Sometimes there is just a scanty idea of the ingredient used, but you explicitly know the purpose (and sometimes the type) of the vaccine.

• rotavirus vaccine, unspecified formulation (no any idea of the ingredient used, but it’s definitely a rotaviral immunoprophylaxis);
• zoster vaccine recombinant vs zoster vaccine, unspecified formulation vs varicella virus vaccine (all 3 may have the same ingredient, but the formulations and the target deseases are different).

RxNorm is different. Sometimes it’s very specific and provides you the concepts only for the clinical drug products implied (and you can guess the type of the vaccine):

• human-bovine reassortant rotavirus strain G1 vaccine 1100000 UNT/ML / human-bovine reassortant rotavirus strain G2 vaccine 1400000 UNT/ML / human-bovine reassortant rotavirus strain G3 vaccine 1100000 UNT/ML / human-bovine reassortant rotavirus strain G4;
• BCG, live, Connaught strain 27 MG/ML Topical Suspension.

Sometimes it’s more general and on the ingredient level, you actually can’t know the exact vaccine type.

• varicella zoster virus glycoprotein E;
• meningococcal group B vaccine.

I’m not really sure that this puzzle can be efficiently addressed with the modeling we have in the Drug domain.
The point is that many of these things can’t be described using trivial hierarchical relationships (even if we link to the Drug forms / Drug products or Branded Drugs as we did while implementing ATC). Given this fact, the cohort building can’t rely on the concept_ancestor table and all the options should be always reviewed and critically evaluated in both RxNorm/RxE and CVX.

Another question is the use cases we need to support:

• Are they on the ingredient level only? I don’t think so. The vaccines of the different types/ways of preparation/adjuvants are different products with different effectiveness. Meaning that ATC and CVX would be a better choice rather than Ingredient.
• Do we need vaccine ingredient dosages (in general) or CVX-like vocabulary supports most of the usecases?

But eras won’t be built unless you make them Ingredients.

Definitely not all of them. Many of them are placed above the RxNorm, and ATC would be the only possible parent.

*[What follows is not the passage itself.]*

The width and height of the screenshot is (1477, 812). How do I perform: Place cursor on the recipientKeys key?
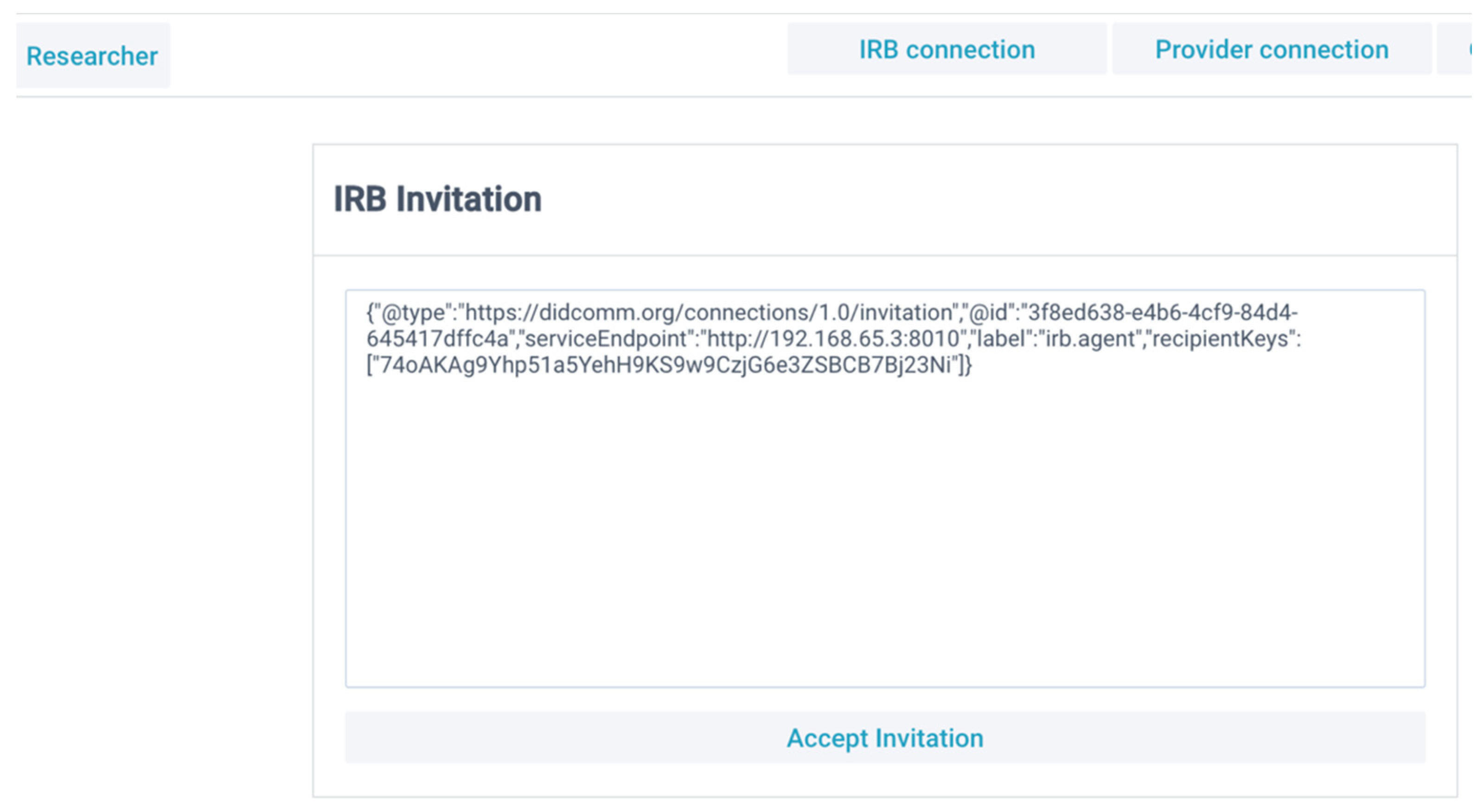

Sorry for my ignorance, but I have some questions:

What’s the dependency on identifying the purpose for the administration? For example, chemotherapy can treat things other than cancers, but the components of chemotherapy are ingredients…so I’m wondering why it’s important to know if something was used for chemotherapy (for example) in order to determine ingredient?

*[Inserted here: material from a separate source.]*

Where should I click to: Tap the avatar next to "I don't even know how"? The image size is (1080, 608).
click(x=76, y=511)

In these cases wouldn’t it make sense to call those procedures? If it’s not talking about a drug exposure, but rather the person underwent vaccination, isn’t that where we could draw a line between procedure and exposure?

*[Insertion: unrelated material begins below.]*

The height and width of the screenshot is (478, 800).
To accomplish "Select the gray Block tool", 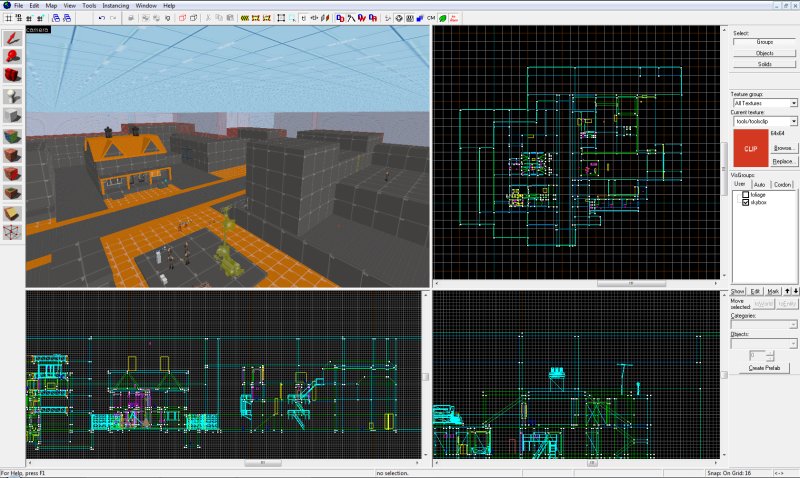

It seems that you would need ‘purpose of administration’ in order to assign an ATC class, so that much I think I understand. But would it make sense to identify specific vaccines as ingredients, combo-vaccines as combinations of the underlying ‘component’ vaccines, and maybe children of these ‘component vaccines’ can contain how they were prepared? I think from a concept hierarchy perspective, tho, it makes it complicated to look for descendants of a combo but then only descendants of a combo which one of the components was prepared in a certain way…but the cost of addressing this I think would just be a larger set of concept ancestor records.

Maybe the term ‘ingredient’ is a loaded one (with respect to branded drugs, etc) but isn’t a vaccine at a certain level the same as an ingredient from a ‘molecular structure’ perspective? And if the preparation of the vaccine lends to the molecular structure of the compound, maybe the answer is to place the vaccines + preparation at the ingredient level…and how they maybe used can put them under an ATC class?

Just one small notice here: we don’t really need building eras for vaccines.
In most use cases you’ve just ‘got a shot’ a very few times per lifetime.

True, @zhuk . I don’t know if there’s a discussion around how to handle vaccines in the era table. I was under the assumption that they would be one data row. The main concern is that FeatureExtraction groups the drugs via ATC. In these cases, CVX encoded vaccines are missed.